WHAT TO DO: After locating the line that contains "International Courses (35, 2285)", quote it and all lines after it through the end of the entries, and nothing more. Pictures stay out.

===== WORKING DATA

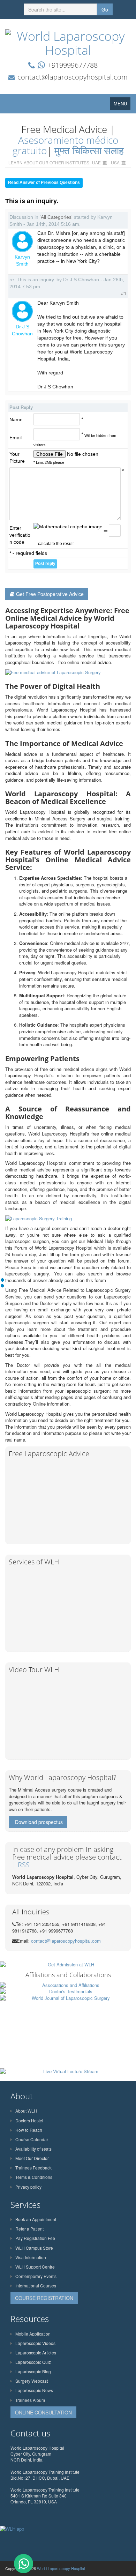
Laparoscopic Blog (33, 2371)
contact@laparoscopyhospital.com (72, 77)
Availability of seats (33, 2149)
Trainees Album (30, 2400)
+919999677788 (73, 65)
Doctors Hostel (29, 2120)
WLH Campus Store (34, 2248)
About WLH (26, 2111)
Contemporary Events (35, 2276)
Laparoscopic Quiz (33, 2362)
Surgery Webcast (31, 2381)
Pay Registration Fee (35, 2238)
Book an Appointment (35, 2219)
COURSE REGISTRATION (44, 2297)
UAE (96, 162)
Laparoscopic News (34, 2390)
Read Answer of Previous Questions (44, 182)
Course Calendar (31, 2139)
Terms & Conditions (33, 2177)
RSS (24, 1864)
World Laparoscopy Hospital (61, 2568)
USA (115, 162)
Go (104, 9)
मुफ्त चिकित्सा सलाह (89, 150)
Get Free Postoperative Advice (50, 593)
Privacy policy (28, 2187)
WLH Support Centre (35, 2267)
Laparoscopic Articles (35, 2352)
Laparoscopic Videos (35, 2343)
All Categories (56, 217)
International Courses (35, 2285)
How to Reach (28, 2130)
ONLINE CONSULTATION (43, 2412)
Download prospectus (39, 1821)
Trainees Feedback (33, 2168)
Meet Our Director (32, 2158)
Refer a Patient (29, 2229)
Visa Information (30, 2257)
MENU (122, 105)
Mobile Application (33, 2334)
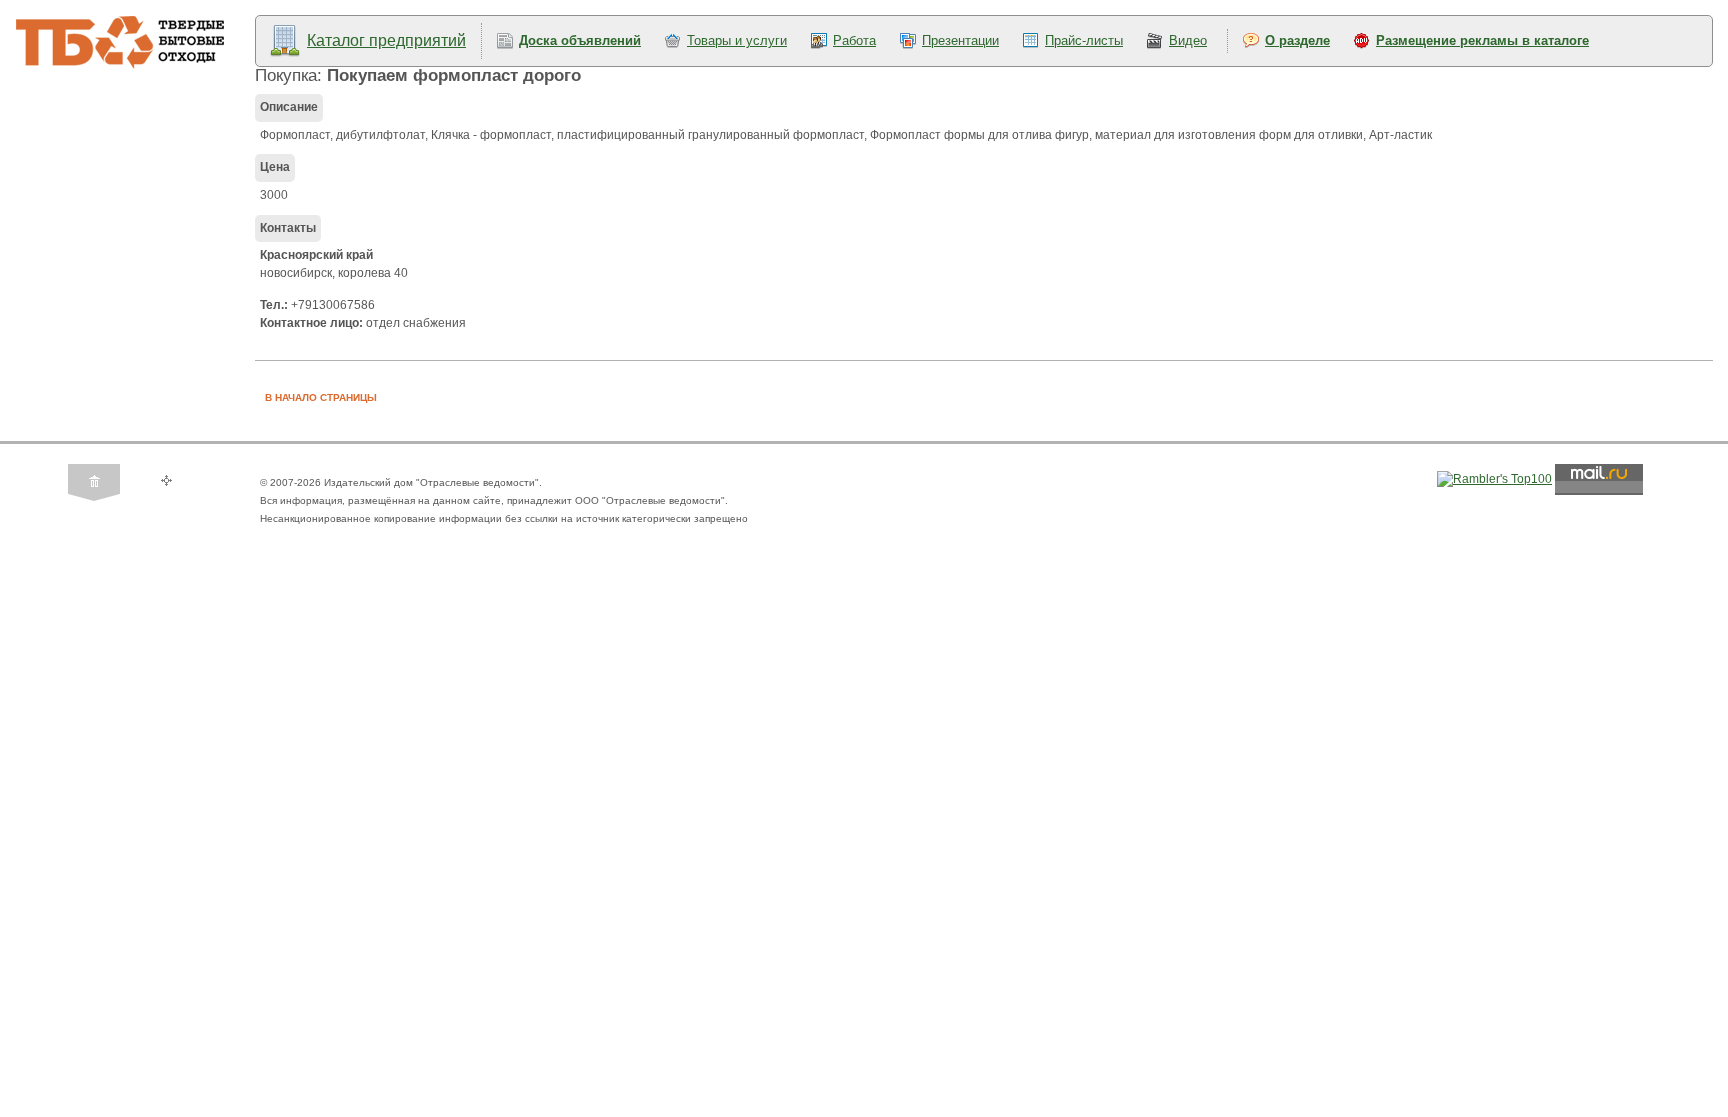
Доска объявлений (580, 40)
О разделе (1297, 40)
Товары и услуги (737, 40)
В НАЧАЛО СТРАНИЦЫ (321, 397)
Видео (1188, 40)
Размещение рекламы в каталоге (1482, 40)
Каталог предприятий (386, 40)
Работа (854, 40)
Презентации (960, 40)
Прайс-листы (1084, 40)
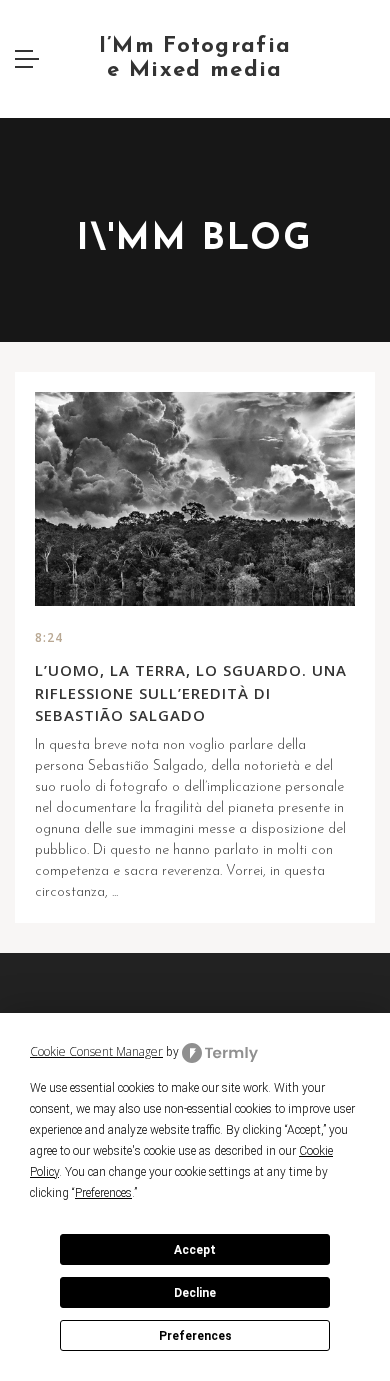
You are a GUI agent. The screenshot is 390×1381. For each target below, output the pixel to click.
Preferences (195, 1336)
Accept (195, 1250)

==========

ANSWER SPACE:
International Courses (35, 2285)
How to Reach (28, 2130)
ONLINE CONSULTATION (43, 2412)
Download prospectus (39, 1821)
Trainees Feedback (33, 2168)
Meet Our Director (32, 2158)
Refer a Patient (29, 2229)
Visa Information (30, 2257)
MENU (122, 105)
Mobile Application (33, 2334)
Доска объявлений (580, 40)
О разделе (1297, 40)
Товары и услуги (737, 40)
В НАЧАЛО СТРАНИЦЫ (321, 397)
Видео (1188, 40)
Размещение рекламы в каталоге (1482, 40)
Каталог предприятий (386, 40)
Работа (854, 40)
Презентации (960, 40)
Прайс-листы (1084, 40)
You are a GUI agent. The screenshot is 390×1381. For each target below, output the pixel to click.
Preferences (195, 1336)
Accept (195, 1250)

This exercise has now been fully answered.